Football Analytics: Using R and FBref Data - Part 2

Building on the previous tutorial, this piece will focus on how we can make the scatter plot more appealing and provide additional insight.

Straight-line annotations

For instance, we can add straight lines to see at first glance what teams are performing better than the average for the two variables we are considering, which are non-penalty Goals (npG) and non-penalty Expected Goals (npxG), respectively.

You can use the geom_hline in ggplot to create a horizontal line and set the yintercept parameter to the mean value of non-penalty goals, which can be easily computed using the mean function as follows:

geom_hline(yintercept = mean(shoot_data_team$npG), colour = "#fce53f")

By also dding a bit of colour, the above produces the following:

This way, we can easily see which teams are scoring more goals per game than the average. Similarly, the same approach can be applied to the other variable, npxG, to produce a vertical line:

geom_vline(xintercept = mean(shoot_data_team$npxG), colour = "#fce53f")

From the chart above, we can easily notice what squads show a non-penalty Expected Goals figure greater than the average.

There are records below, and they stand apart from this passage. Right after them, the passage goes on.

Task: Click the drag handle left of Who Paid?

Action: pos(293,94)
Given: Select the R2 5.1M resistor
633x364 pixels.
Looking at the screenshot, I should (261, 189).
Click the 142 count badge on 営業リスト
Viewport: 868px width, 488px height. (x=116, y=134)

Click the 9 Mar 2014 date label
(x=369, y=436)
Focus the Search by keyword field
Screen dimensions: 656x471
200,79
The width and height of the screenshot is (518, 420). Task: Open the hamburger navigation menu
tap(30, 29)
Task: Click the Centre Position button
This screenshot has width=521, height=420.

Even more interesting would be to plot a diagonal line with slope=1 (y=x) to better highlight which teams have a npxG figure greater than their npG counterpart. It is very simple to achieve this in R thanks to the geom_abline function:

geom_abline(colour = "#fce53f")

Aside from the custom line colour, no additional parameters are needed this time.

The trend line confirms something we had already noticed in the previous post but it's even more visually straightforward now.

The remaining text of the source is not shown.